Satire is an attack or protest, created by portraying the object of the protest in an unfavorable manner and hoping to bring about change. In Renaissance times, writers such as Erasmus and his friend More responded to the social injustices they saw with satirical attacks, as an example from Erasmus's The Praise of Folly demonstrates. When speaking about Christians, who he says are "enslaved to blindness and ignorance," Erasmus writes that priests encourage this blindness because they have wisely foreseen "that the people (like cows, which never give down their milk so well as when they are gently stroked), would part with less if they knew more." Erasmus is saying that if people were more educated about the Church and its injustices instead of just relying on the Church's comforting assurances, people would not be so willing to give their faith to the Church.
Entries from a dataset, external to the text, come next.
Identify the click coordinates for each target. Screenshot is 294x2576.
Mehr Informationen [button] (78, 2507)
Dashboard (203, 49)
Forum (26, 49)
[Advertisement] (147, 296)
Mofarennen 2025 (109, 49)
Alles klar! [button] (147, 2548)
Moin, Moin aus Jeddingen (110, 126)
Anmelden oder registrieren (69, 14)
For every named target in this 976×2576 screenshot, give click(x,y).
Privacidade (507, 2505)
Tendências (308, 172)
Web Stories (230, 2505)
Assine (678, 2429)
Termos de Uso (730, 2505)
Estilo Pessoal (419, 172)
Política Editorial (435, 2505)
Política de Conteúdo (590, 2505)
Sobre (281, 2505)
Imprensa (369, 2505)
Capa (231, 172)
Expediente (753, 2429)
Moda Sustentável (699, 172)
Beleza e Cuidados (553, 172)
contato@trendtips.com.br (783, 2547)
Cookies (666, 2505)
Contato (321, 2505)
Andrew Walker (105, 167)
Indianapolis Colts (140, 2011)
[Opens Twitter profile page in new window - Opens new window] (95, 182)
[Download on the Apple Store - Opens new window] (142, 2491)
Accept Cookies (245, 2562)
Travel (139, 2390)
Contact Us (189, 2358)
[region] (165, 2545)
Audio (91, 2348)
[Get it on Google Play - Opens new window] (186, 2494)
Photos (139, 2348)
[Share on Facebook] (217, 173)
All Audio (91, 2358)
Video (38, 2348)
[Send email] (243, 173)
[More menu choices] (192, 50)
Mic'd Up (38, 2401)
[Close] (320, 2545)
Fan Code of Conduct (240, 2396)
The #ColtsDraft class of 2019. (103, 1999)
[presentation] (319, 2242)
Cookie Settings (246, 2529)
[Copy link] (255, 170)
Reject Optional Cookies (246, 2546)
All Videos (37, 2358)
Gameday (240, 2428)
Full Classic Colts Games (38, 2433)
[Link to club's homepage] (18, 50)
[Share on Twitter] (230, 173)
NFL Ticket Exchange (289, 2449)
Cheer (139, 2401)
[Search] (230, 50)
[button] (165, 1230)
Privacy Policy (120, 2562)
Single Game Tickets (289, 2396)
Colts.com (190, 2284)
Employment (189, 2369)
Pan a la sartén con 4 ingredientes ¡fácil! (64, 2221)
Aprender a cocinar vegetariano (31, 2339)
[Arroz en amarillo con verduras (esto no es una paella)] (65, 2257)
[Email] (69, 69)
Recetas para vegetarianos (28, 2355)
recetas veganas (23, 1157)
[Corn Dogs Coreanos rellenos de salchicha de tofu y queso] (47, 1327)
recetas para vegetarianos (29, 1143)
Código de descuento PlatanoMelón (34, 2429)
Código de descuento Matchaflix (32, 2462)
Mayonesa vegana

By referring to the process of duping the people into faith as milking a cow, Erasmus sets up a negative image in the readers' minds and causes them to think about his argument.

Utopia

More's Utopia inspired many imaginary societies in the sixteenth and seventeenth centuries and is so famous that the word "utopia" came to signify both any idealized place and the literary form that depicts such a place. Renaissance utopian works sought to inspire social change by creating a new, imaginary, society that addressed problems in a different way. Two related examples from Utopia illustrate how More did this. In the first part of the book, More has his fictional character Raphael Hythloday talk to Cardinal Morton (chancellor to Henry VII) about some reforms he proposes. Hythloday brings up a current problem, the wool trade. Says Hythloday, "Your sheep . . . that commonly are so meek and eat so little; now, as I hear, they have become so greedy and fierce that they devour men themselves." This is not a literal eating of men, but a symbolic one. It points to the fact that landlords who wished to get rich from the wool trade were creating widespread poverty by stealing all of the common land people formerly used for agriculture, so that the landlords' sheep could graze on it. As a result, many of the new rural poor crowded into the cities, which led to other social ills such as disease and crime. In the second part of the book, about utopia itself, Hythloday demonstrates how the utopians do not have this problem because they conserve their resources when making and using clothes: "They use linen cloth most because it requires the least labour . . . . a Utopian is content with a single cloak, and generally wears it for two years."